Isso porque Badiou parece usar “particular” aí para se referir (ambiguamente, talvez) não aos
indivíduos contidos sob um universal, mas aos grupos, às comunidades identitárias que “recortam”
a sociedade em várias minorias (negros, homossexuais, mulheres, etc.) e não aos membros de um
universal (abstrato). O universal (abstrato?) que estaria aí em jogo seria a unidade de conta do
capitalismo, que se relacionaria com os grupos particulares, cuja particularidade seria justamente o
do “recorte” em várias partes (subconjuntos) do todo que está submetido universalmente ao
processo de circulação capitalista – com o único objetivo, por sinal, de fazer disso que poderia ser
uma equivalência estática um processo de trocas entre “partes” que, para isso, precisam aparecer
como diversas (p. 17). Cf., por ex., “nem homogeneidade monetária, nem reivindicação identitária;
nem universalidade abstrata do capital, nem particularidade dos interesses de um subconjunto” (p.
20, grifos meus); “a reivindicação comunitária ou particularista” (p. 21, grifos meus). Pode-se
explicar isso, talvez, dizendo que a cada um desses subconjuntos equivale um universal abstrato –
explicação que, se entendi bem, também foi aventada na reunião. Mas achei que talvez convinha
sublinhar essa ambiguidade, ou sutileza, do texto do Badiou; ademais, seria preciso talvez ver a
relação entre esses universais abstratos dos subconjuntos e o universal “geral” que é o capitalismo.
A coisa se complica se acrescentarmos que para Badiou o capitalismo é uma singularidade (p. 17).

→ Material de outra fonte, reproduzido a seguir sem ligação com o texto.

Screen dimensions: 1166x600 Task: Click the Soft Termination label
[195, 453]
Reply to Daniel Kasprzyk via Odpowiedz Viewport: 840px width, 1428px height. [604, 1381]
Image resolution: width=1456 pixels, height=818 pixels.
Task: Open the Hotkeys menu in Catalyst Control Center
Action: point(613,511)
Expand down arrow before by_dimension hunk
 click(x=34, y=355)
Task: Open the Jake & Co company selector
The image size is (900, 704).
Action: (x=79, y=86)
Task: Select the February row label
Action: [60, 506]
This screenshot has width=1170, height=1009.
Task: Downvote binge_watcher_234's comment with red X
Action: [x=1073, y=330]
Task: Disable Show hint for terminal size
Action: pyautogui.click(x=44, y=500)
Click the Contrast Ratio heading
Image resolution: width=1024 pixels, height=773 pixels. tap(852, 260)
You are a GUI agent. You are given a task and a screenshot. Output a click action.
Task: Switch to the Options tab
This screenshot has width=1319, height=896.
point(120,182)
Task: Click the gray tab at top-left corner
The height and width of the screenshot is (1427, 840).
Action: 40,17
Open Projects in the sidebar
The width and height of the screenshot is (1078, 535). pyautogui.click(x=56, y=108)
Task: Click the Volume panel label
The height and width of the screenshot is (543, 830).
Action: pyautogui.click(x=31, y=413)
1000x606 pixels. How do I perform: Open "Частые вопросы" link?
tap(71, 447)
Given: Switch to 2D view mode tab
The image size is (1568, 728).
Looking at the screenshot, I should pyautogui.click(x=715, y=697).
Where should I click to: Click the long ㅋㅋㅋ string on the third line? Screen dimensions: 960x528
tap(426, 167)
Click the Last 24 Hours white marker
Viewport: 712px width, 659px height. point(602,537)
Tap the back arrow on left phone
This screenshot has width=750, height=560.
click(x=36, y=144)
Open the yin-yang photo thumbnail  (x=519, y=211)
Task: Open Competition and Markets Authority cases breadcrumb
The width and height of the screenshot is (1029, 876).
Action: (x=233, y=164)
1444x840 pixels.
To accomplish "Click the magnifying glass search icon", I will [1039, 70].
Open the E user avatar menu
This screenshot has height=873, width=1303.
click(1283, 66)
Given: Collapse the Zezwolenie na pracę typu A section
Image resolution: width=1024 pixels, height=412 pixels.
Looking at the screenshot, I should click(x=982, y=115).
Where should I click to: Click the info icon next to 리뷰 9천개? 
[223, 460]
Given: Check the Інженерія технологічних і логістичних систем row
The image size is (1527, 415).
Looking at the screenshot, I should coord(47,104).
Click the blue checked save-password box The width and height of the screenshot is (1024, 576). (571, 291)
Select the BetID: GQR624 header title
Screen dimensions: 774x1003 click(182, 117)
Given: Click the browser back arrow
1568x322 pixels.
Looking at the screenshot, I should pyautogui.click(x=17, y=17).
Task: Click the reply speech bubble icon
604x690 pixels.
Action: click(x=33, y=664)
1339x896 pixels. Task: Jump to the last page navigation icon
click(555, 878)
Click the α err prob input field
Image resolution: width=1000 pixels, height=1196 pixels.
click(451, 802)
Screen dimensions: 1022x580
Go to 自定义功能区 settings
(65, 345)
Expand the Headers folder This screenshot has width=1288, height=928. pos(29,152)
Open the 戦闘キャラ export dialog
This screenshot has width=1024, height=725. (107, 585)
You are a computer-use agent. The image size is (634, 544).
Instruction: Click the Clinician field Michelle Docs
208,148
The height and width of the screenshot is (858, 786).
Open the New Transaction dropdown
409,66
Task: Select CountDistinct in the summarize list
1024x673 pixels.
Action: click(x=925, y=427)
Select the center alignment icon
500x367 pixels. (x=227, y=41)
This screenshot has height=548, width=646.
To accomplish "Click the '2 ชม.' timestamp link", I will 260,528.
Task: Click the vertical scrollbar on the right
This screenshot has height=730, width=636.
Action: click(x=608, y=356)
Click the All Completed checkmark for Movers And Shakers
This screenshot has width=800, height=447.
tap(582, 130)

Mas é aí que o esquema, se o entendi bem, possa ser talvez de grande serventia. Pois não seria o
capitalismo um singular que, permanecendo singular e procurando anular a emergência de outras
singularidades ou, ao menos, não se relacionando com elas (p. 17), se faz valer como o que há de
comum a todos os singulares? Se é assim, em que sentido ele é “também” um universal abstrato?